Noobish question on time dilation

[Übermensch]

Hm. I'll use the Twin Paradox to phrase me question. if you need a refresher, http://en.wikipedia.org/wiki/Twin_paradox

Everything I read about it seems to make a blatant claim that "the twin on Earth will be older". Are such texts missing the point, or am I?

Suppose I'm twin A (so I'm on Earth as the frame of reference). My brother, B, is orbiting the Earth near light speed. Of course, from my inertial frame, I'm stationary and he's moving. It seems to me as if time moves slower for him. So when he sends me a picture of himself each year, I'm surprised how young he looks. Great, so good so far.

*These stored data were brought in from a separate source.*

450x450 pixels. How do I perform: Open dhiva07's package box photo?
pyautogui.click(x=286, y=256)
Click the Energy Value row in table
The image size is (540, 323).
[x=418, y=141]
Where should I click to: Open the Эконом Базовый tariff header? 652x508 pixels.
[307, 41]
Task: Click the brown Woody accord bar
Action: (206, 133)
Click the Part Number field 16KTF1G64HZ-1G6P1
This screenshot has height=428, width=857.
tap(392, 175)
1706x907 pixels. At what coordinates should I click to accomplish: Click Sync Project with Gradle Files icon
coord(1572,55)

But let's start from the beginning again. This time, I'm B. The Earth seems to be moving around me near the speed of light. Naturally, time seems to be going slow for them. So, when I receive a picture of my brother each year, I'm surprised to see that HE is the younger one.

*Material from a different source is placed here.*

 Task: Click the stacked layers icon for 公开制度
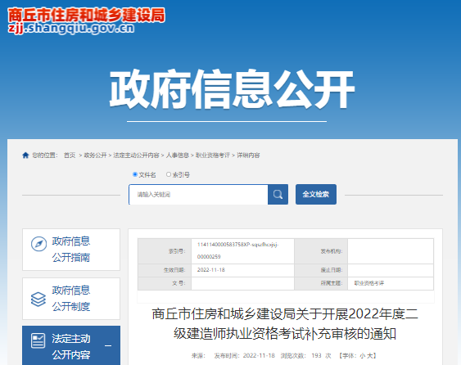click(38, 299)
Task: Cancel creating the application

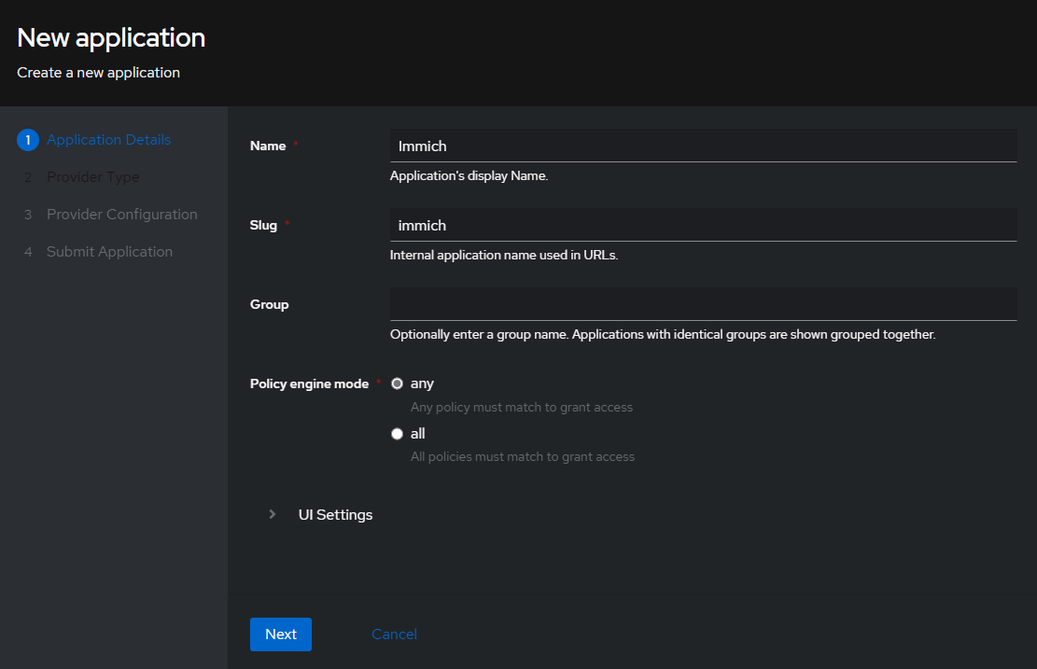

Yet, I've generally read that the twin that leaves Earth is objectively younger-- which assumes that the Earth's frame of reference is the most important.

On a similar note, suppose I orbit near light speed with a clock. When I get back, I find that Earth's clocks are all behind mine, since the Earth was moving rapidly compared to my inertial frame. Yet, my boss who sent me up on the mission will look at my clock and tell me that it's behind, right? So if we put the clocks side by side and look at them, then what?

Sorry, just started with this branch of physics an hour ago or so. But, I wouldn't be able to get sleep tonight without asking.

 

[yenchin]

You should search the forum, there have been many threads on this. After reading those, if you still have question, you are welcome to ask again.

 

[Wallace]

There are many ways to view the resolution of this apparent paradox, as suggested do a search on 'Twin paradox' and there are some good links and explanations given.

One key thing to realize is that the classic 'twin paradox' is not a situation in which two observers move at a constant speed with respect to each other, one of the paths accelerates while the other does not, meaning that the experiences of the two observers are not the same.

If you had two people who simply move past each other very fast then they both see the others time running slower in the way you suggest, however this is not the classic twin paradox since in that case one of the observers turns around and comes back while the other does not. You could argue that in the rest frame of the twin who leaves the Earth the Earth 'turns around and comes back' however the twin on the rocket would feel the non-inertial force of the rocket firing whereas the twin on Earth does not experience such a force. Hence the paths are different. By the way the Wiki page pretty much explains all of this, but have a look at some of the links given previously as well.

 

[jcsd]

Bascically someone traveling at constant velocity has worldine in spacetime that is analgous to a straight line. Between any two staright lines there's always an axis of symmetry; for two observers traveling at constant velocity time dilation is symmetric.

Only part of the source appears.